School health involves many different ways of working together to maintain and improve the health of students, staff, and others in a school community. It can be overwhelming, with many possible areas of focus.

In Alberta, we use common definitions, concepts, and frameworks to bring consistency and coordination to school health. Our actions are informed by high-quality science, practical experience, and traditional wisdom. 

On this page, you can learn more about our foundations:


Health means different things to different people in Alberta. For some, health is about avoiding sickness, injury, or disease. For others, it’s about taking care of themselves by eating nutritious food, being active, managing stress, or getting enough sleep. Health includes all of these ideas, and more.

Here are some common definitions:

  • The World Health Organization explains health as a state of complete physical, mental and social well-being and not merely the absence of disease or infirmity. 
  • The Government of Canada considers health as a resource or asset that helps us lead our everyday lives.
  • Alberta Education supports a broad definition of health, organized by five dimensions of wellness: physical, social, emotional, intellectual, and spiritual. 
  • Indigenous perspectives on health are often rooted in culture, strength, and traditional ways knowing. They’re holistic and encompass mental, physical, emotional and spiritual dimensions of well-being. 

The social determinants of health

Health isn't simply a matter of genetics or lifestyle. It's shaped by our experiences and environments as we live, learn, work, and play. 

The social determinants of health are broad social and economic influences—like income, education, childhood experiences, or working conditions—that affect our place in society and our health status. Discrimination, racism, and historical trauma are important social determinants of health for many Albertans, and can be systemic barriers to accessing health care. 

As we move forward from the COVID-19 pandemic, we continue to see the complex ways that the social determinants of health influence health outcomes.


Public health

Public health works at a population level to keep people safe and healthy.

The COVID-19 pandemic helped many people understand the important role public health plays in detecting, preventing, and responding to viruses. 

Public health also spans other areas, including:

  • Surveillance and epidemiology
  • Research and community consultation
  • Risk assessment and response
  • Policy and intervention, including emergency preparedness, health protection, and health promotion 

Public health aims to understand why some people are healthier than others, and to eliminate health inequities—differences in health between population groups that are socially produced, unfair, unjust, and avoidable. Public health creates opportunities and conditions for all people in Alberta to meet their full health potential, regardless of who they are or where they live in the province.

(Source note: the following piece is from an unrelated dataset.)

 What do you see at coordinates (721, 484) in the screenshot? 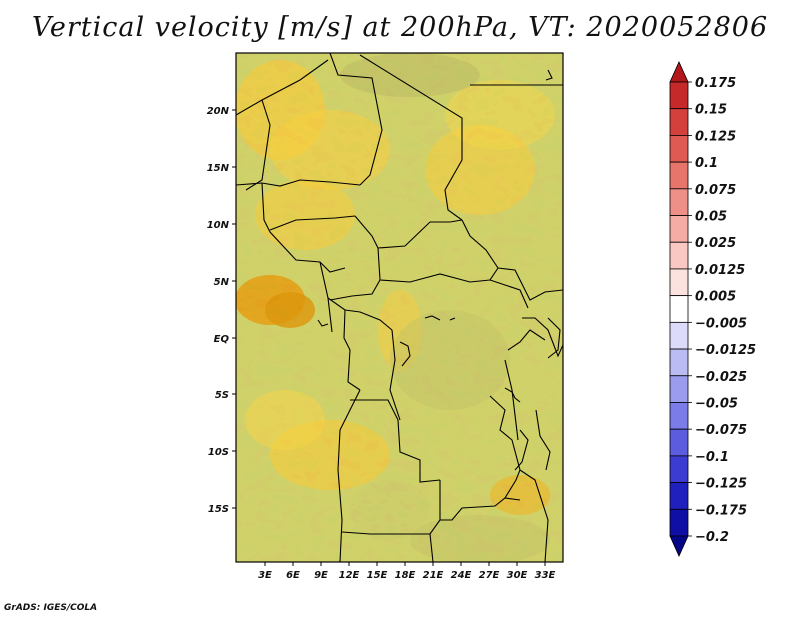
I see `colorbar-label: −0.125` at bounding box center [721, 484]. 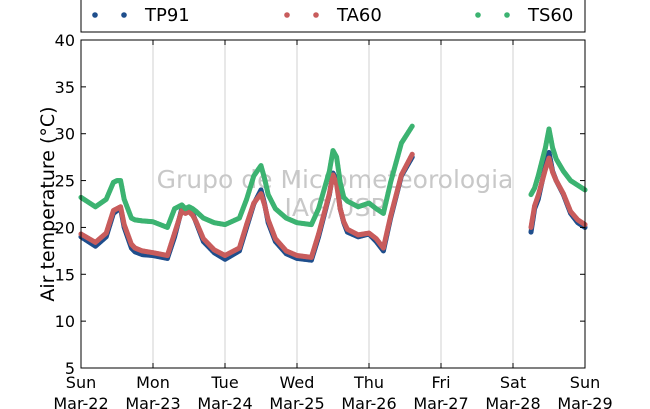 What do you see at coordinates (80, 402) in the screenshot?
I see `x-tick-date: Mar-22` at bounding box center [80, 402].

Health inequities are differences that are unjust and modifiable. For example, some people in rural or remote parts of Alberta do not have the same access to nutritious food (like vegetables and fruit) as people in other parts of the province.

Health promotion

Health promotion is defined as the process of enabling people to increase control over, and improve their health.  It's a key aspect of public health practice, often aimed at factors that make it more likely (or less likely) a person will experience a health problem. 

  • Risk factors contribute to the development or worsening of a health problem
  • Protective factors lessen the likelihood of a problem, or protect from risk

Some risk and protective factors are well-known—for example, smoking is a risk factor for lung cancer, and physical activity is a protective factor for obesity. Others are closely tied to the social determinants of health, and are not distributed equally across the population.

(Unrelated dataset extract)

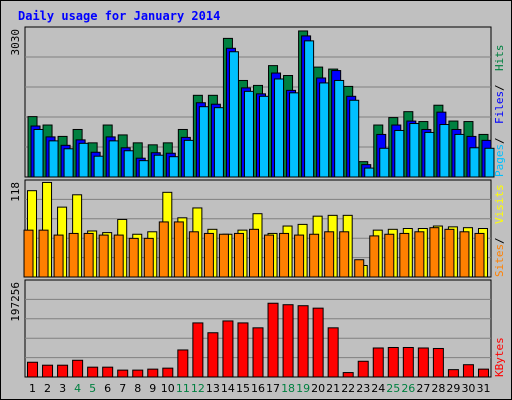 Image resolution: width=512 pixels, height=400 pixels. What do you see at coordinates (138, 388) in the screenshot?
I see `x-tick-label-day-8: 8` at bounding box center [138, 388].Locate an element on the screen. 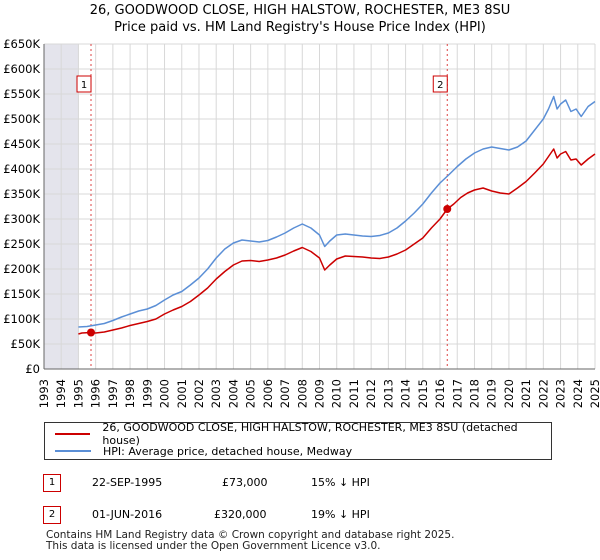 The image size is (600, 560). x-tick-label: 2020 is located at coordinates (509, 394).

Health promotion aims to shift the balance in favour of protective factors over risk factors. In the lives of even the most vulnerable people, protective factors can improve health outcomes. 

School health promotion

Often, health promotion focuses on places where people spend time, like schools, communities, and workplaces. Healthy places are designed and developed to promote good health.

School health promotion is grounded in decades of practice-based research. It has been shown to:

  • Enhance learning
    Students perform better at school when they’re well—for example, when they’ve had enough sleep, are fueled by nutritious food, and are able to cope with life’s ups-and-downs. 
  • Encourage lifelong health habits
    School years span a period of important growth, development, and change. There is huge potential to help young people learn and practice health at school, and to have these experiences carry forward into adulthood. 
  • Improve health status
    Studies show that school health promotion increases students' levels of physical activity and fitness, intake of healthy food (like vegetables and fruit), ability to cope with stress, social emotional skills, and overall sense of well-being. It also decreases students' reports of anxiety and depression, substance use, risky sexual behaviour, bullying, and anti-social behaviour. 

School health promotion involves strong partnerships, collaboration, and synergy between health and education. In Alberta, we use the comprehensive school health framework to inform and guide our collective action.